Border Enforcement and Emergency Powers. In 2019, the administration declared a national emergency to redirect Department of Defense funds toward border wall construction after Congress declined to fully fund it. That move reinforced a broader trend:
When Congress resists, executives increasingly rely on emergency authorities. Courts reviewed the action. Litigation followed. But the underlying precedent deepened: emergency declarations could be used to bypass legislative stalemate.
The Structural Reality
From a libertarian perspective, the key issue is not whether enforcement was too strict or too lenient. It is that immigration policy once again pivoted dramatically without Congress rewriting the law.

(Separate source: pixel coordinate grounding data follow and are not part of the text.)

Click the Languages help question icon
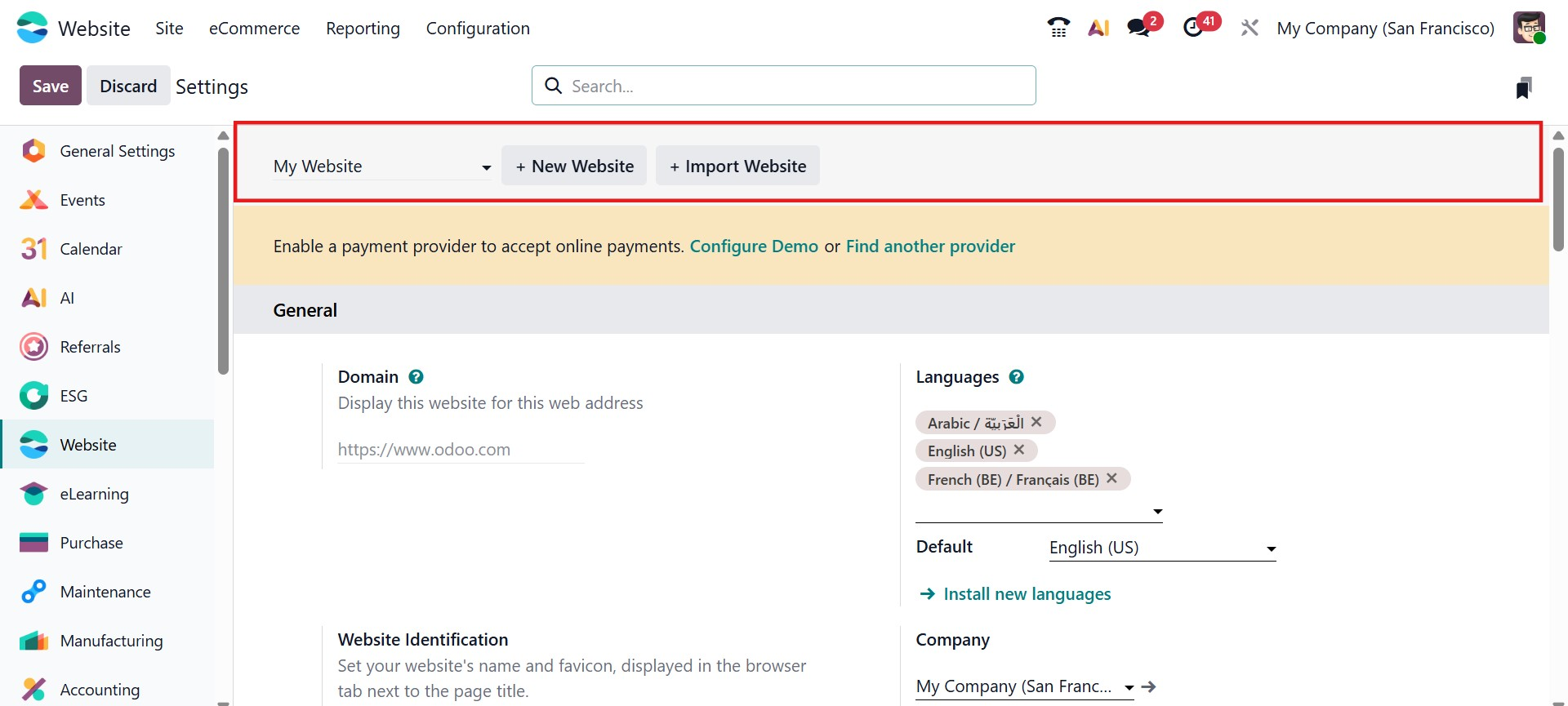 pos(1016,377)
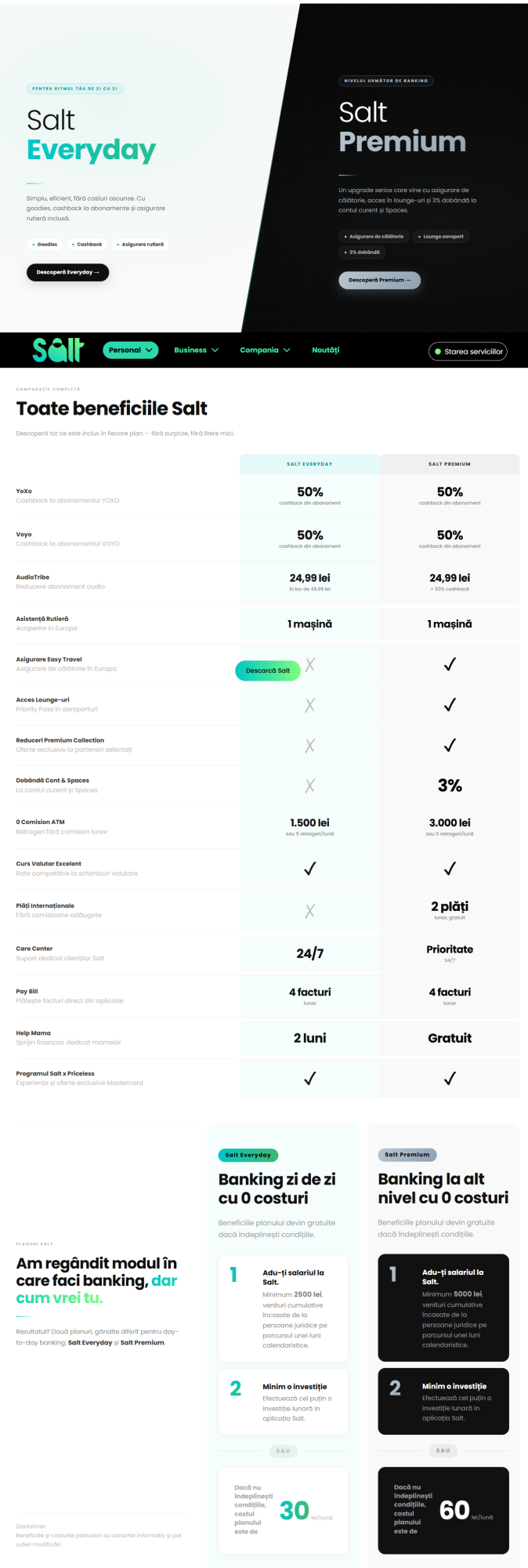Click the Descoperă Premium button
This screenshot has height=1568, width=528.
pyautogui.click(x=380, y=280)
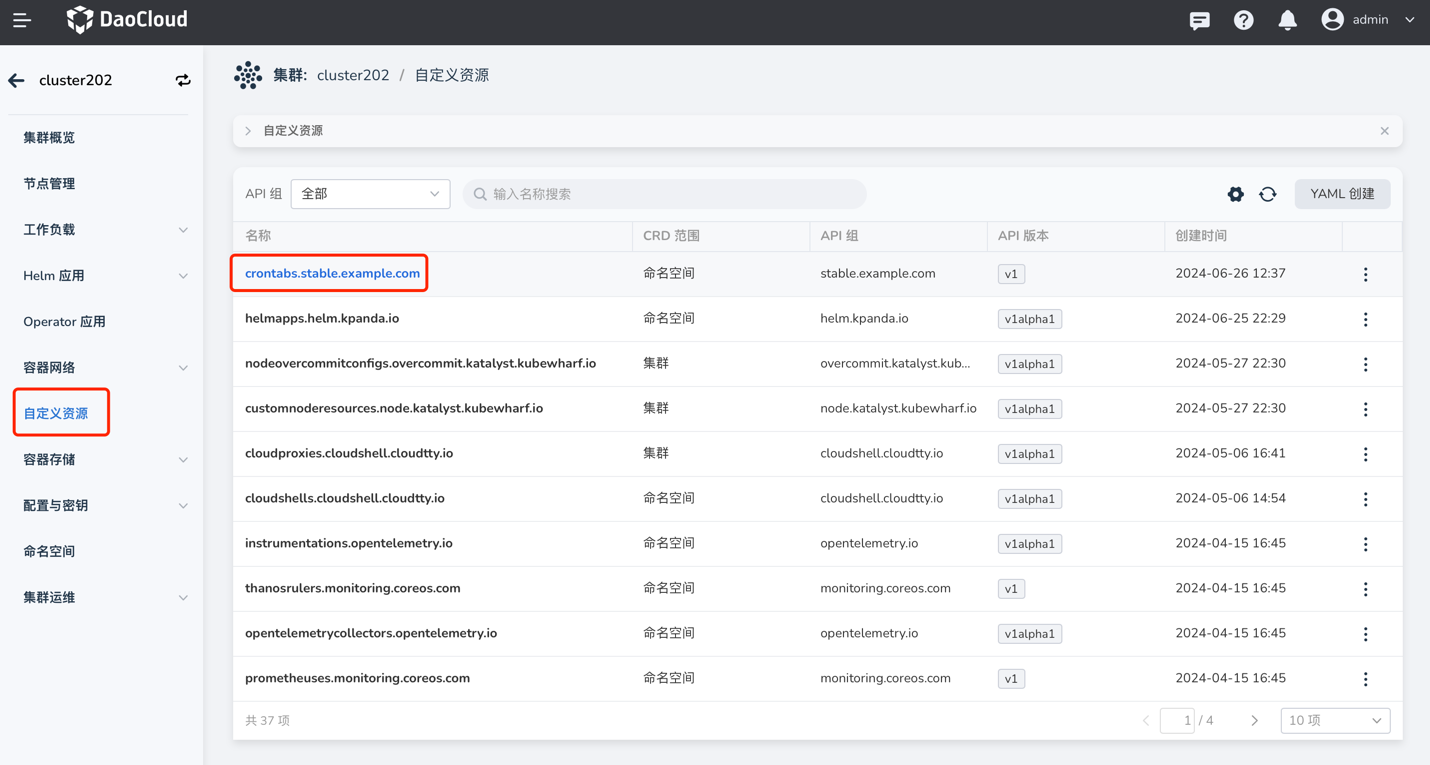
Task: Refresh the custom resource list
Action: pos(1268,194)
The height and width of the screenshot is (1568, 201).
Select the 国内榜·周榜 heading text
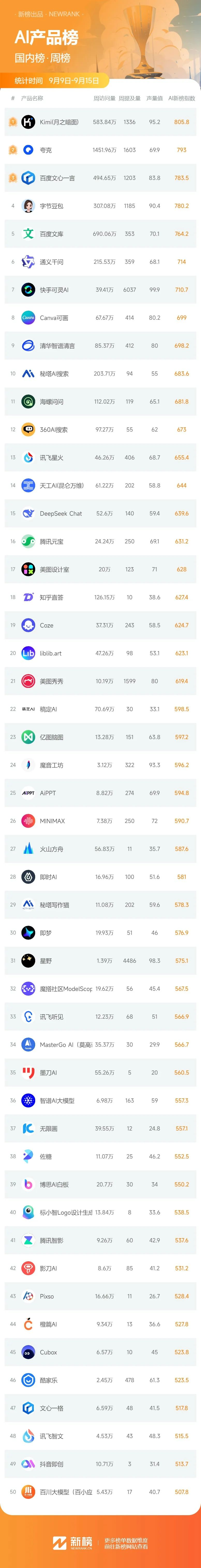[43, 58]
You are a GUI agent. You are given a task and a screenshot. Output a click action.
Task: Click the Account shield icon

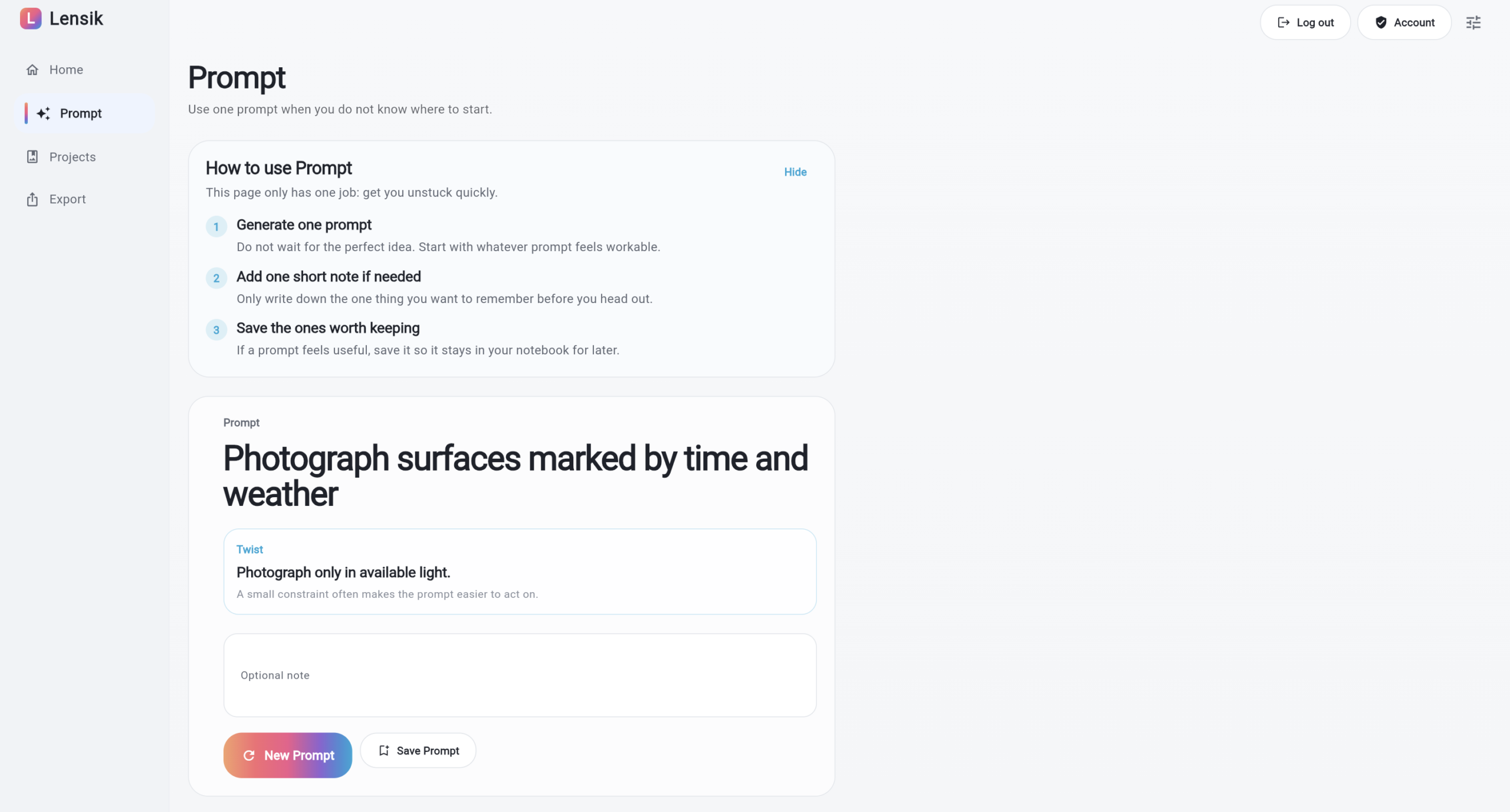click(x=1380, y=22)
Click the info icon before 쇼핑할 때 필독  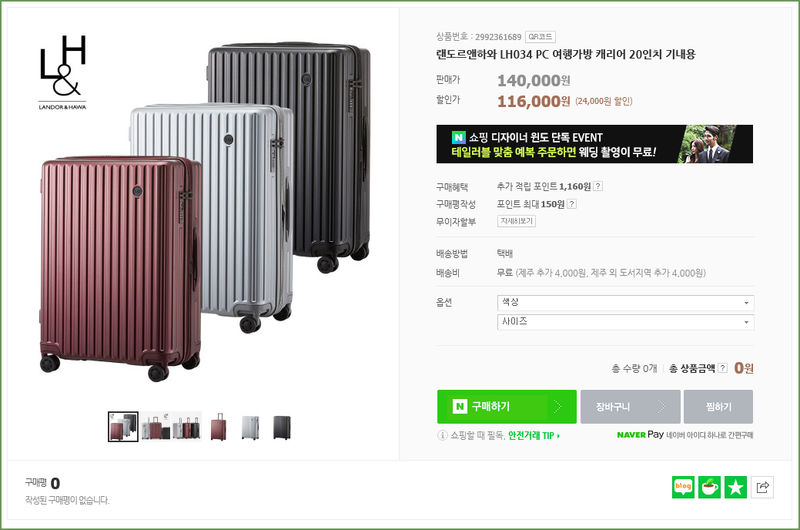point(442,436)
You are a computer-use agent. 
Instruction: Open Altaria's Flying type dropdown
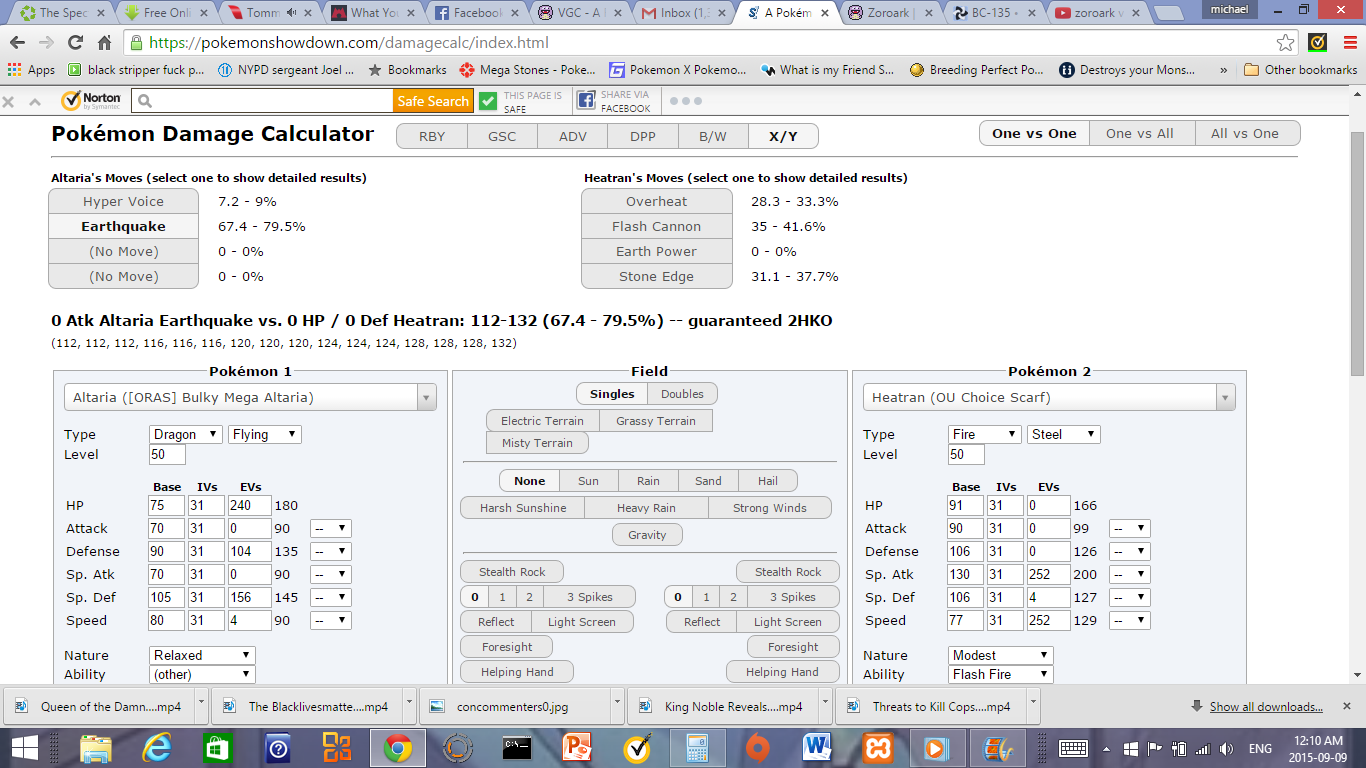coord(264,434)
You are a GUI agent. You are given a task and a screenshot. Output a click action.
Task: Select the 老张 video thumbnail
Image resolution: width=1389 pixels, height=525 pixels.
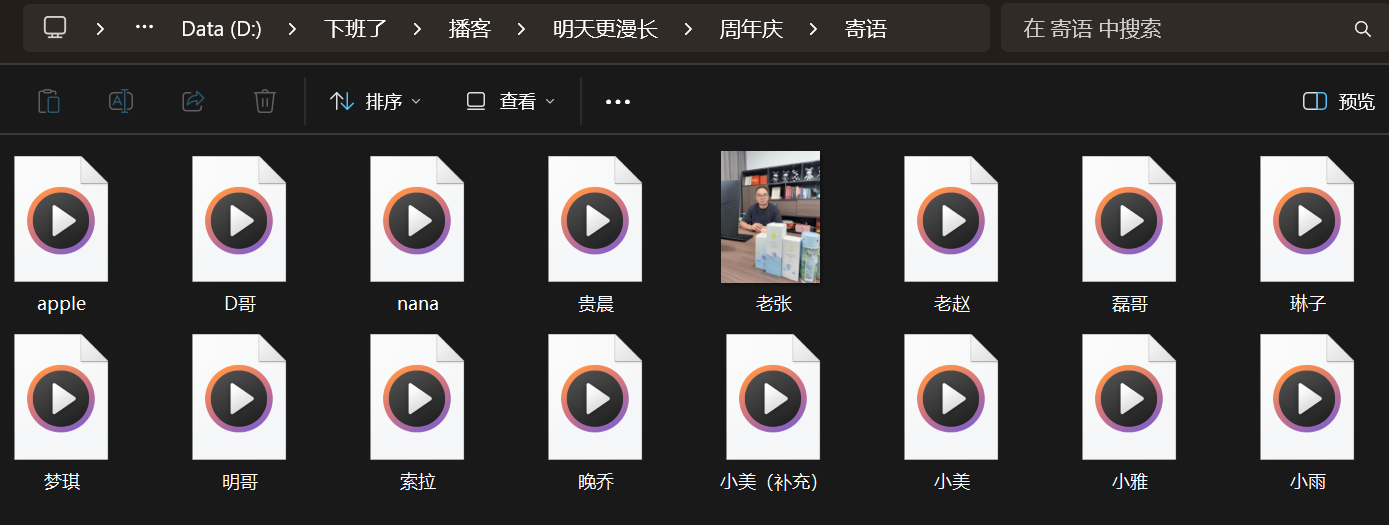770,217
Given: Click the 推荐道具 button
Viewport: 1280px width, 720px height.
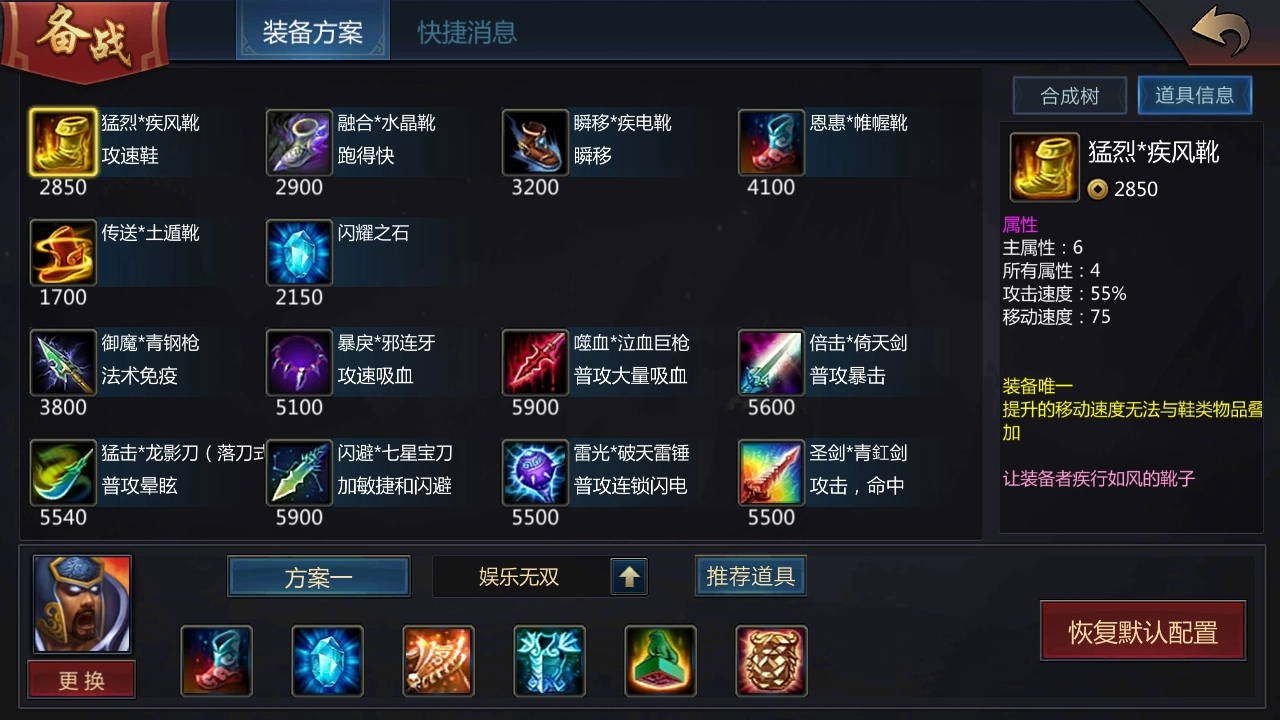Looking at the screenshot, I should click(x=750, y=576).
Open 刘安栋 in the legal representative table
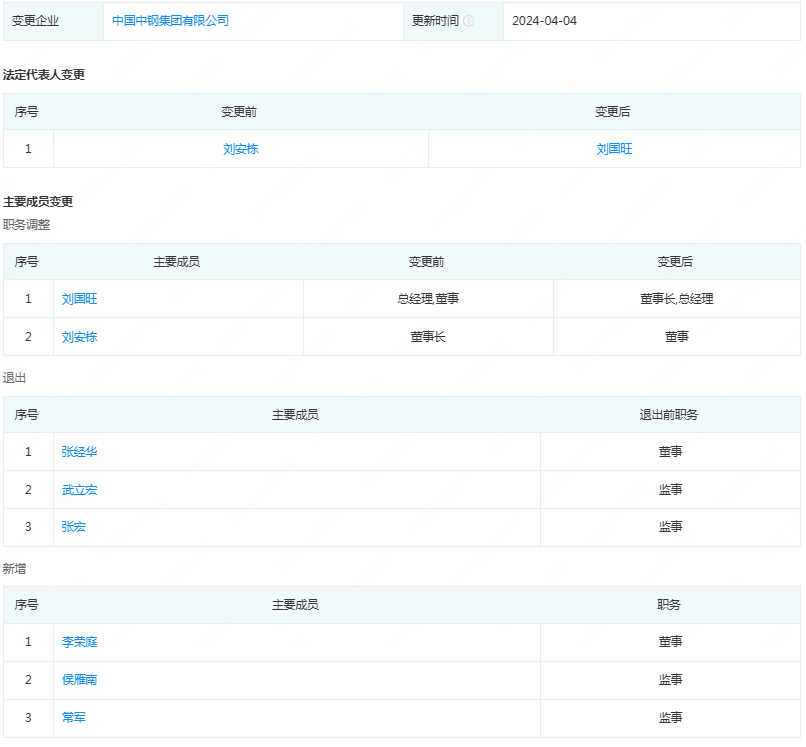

The enforcement machinery built after 9/11 was now fully activated as a political instrument. Under Obama, executive discretion narrowed enforcement categories. Under Trump, executive discretion widened them.
Same statutes. Different priorities. That is executive governance replacing legislative stability.
The Long-Term Consequence
When immigration enforcement depends primarily on executive guidance, Policy swings every four years. Courts become referees for political disputes. Businesses and states face regulatory uncertainty. The administrative state grows more powerful with each transition. The Trump era did not create executive dominance over immigration enforcement. It demonstrated how complete that dominance had already become.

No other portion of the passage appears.